If it arrives and it's EXACTLY the adobe form, but with checkboxes for what you want, and it just sends an automated email underneath…then yeah, that took way too long.
But the brochure itself is pretty complicated – many options are only available depending on other options you may have opted in/out of. It also could be launching with a whole new website. There is likely to be a database underneath, have administrative modules that the public won't see, a series of customized reports, processes built in to help deal with cancellations, alterations, and other errors, payment processing, dealing with the "limited stock" of tours, pins, attendee package limits, overall package limits, PLUS have it all tied into their current system (which is running ColdFusion, and is liable to be a nightmare) which will have to check for membership status (or make them a member when registering) – and integrating with another system is ALWAYS a pain in the ass.
Plus of course, they need to do lots of stress testing. So yeah – this could definitely be complex.
clonemanager
I think… they do want to keep the cost down. So getting a well known online site to host the service would not be a good option as they charge a huge commission mostly…
But it is really hard to have just a PC box to hold secured web service when hundreds or about a thousand requests online being done around the same time…. Anyway I can foresee this online matter will be as frustrated as doing it by fax. Will see…. he he he…
Wajo357
exactly… For all I care, the brochure can be out a year in advance…
G.B. Blackrock
I don't really disagree with this. Past precedent is that they don't release the brochure until a few days before pre-registration opens up. I assume that this is because they want to be able to say (on the brochure) how pre-registration will be done. And since they're still not quite ready for pre-registration to start, that affects the brochures.

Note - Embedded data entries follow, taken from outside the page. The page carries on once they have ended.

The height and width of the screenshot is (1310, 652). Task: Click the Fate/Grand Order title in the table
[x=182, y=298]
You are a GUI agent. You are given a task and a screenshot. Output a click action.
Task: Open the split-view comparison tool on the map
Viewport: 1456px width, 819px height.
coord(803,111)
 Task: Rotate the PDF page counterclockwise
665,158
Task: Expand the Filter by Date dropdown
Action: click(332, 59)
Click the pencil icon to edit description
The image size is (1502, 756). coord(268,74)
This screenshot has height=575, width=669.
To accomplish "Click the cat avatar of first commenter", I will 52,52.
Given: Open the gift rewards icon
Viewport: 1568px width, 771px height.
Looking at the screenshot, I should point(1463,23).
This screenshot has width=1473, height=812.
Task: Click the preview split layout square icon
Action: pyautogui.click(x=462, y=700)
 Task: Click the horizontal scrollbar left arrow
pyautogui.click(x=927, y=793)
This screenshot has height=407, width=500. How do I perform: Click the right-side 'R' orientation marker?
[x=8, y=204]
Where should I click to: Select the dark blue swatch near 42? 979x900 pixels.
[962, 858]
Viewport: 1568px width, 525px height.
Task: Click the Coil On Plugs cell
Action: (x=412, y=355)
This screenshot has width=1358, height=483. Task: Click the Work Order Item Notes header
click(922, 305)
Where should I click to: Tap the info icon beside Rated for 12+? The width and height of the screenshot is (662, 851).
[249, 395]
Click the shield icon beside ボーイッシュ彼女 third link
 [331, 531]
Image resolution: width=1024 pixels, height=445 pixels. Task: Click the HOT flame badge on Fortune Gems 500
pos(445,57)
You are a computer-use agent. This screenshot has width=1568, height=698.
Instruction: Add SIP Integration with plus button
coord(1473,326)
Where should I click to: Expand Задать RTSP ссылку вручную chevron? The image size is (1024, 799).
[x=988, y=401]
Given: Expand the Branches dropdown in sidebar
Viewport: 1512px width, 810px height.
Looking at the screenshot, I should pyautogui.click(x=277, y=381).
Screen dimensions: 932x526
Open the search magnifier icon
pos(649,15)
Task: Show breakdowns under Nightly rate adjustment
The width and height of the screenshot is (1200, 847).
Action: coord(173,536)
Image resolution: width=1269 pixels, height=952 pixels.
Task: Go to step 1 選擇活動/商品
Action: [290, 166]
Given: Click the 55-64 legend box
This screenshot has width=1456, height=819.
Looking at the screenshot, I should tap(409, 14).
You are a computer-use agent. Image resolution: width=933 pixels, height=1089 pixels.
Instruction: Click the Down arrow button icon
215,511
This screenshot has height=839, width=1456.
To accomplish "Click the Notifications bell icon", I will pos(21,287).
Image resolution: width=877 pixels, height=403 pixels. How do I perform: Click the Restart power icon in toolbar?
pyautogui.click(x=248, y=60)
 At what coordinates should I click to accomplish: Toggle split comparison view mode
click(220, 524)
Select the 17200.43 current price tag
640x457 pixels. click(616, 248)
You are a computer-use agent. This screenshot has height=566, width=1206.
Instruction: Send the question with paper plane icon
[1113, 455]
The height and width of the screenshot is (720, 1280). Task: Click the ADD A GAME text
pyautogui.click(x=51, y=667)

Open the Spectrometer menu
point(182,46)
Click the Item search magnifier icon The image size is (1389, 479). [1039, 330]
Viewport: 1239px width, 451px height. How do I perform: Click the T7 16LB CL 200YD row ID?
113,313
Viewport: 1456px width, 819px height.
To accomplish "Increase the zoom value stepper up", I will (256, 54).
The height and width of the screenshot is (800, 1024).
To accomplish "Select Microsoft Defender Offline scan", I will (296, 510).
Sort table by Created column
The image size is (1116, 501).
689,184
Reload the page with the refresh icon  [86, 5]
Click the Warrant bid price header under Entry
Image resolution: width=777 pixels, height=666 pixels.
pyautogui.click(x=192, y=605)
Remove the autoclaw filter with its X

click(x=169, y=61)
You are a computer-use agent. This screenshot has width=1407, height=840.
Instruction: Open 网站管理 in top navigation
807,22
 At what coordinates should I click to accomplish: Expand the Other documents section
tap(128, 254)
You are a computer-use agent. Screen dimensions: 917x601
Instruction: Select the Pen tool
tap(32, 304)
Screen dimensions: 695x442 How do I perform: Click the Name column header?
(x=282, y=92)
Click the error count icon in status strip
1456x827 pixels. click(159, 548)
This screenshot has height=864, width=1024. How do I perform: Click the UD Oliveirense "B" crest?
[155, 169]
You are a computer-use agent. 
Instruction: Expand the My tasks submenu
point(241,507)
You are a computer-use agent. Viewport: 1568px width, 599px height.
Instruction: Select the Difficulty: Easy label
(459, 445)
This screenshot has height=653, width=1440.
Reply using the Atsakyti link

But that doesn't mean that it couldn't be done differently.
Wajo357
I mostly understand their issue with the registration, but I personally believe they should have put up the brochures a while ago. Granted a lot of ppl are dying to register ASAP, but a lot of ppl also want information about the tours to determine their schedule, flights and their own personal itinerary before Botcon. Leaving it to a post on their forum 2 months before the convention isn't the best way to do it.
G.B. Blackrock
I don't know all of what FP is thinking, but they've made it explicitly clear that they don't consider PayPal an option. If I recall, they didn't want to deal with PayPal's fee structure. That's probably the case for any "free" software provided, as well (that is to say, the software is free, but they take a percentage of each transaction. That's what PayPal does, anyway). Anything that costs them more (per transaction, apparently, given that they MUST be paying the folks who ARE providing the software) to handle is something they're just apparently not going to do.
G.B. Blackrock
If it was, would that be such a problem? Seems reasonable to me that people would want to know if they are eligible to take the class before committing to the expenses of an extra day of travel.
RoboticPlanet
That's more dependent on the server, not as much the registration software. A server dedicated Botcon registration is less likely to crash than one hosting other websites. Basically that part of it comes down to how much money FP will throw at server costs.
Sol Fury
Kennedy Space Centre, that's truly excellent! I'll have to go on that one for sure.
Human Beastbox
Exactly. I can understand the delay somewhat, but I still wish it were up and running by now.
But whatever, I'm probably going "Protoform" package anyways.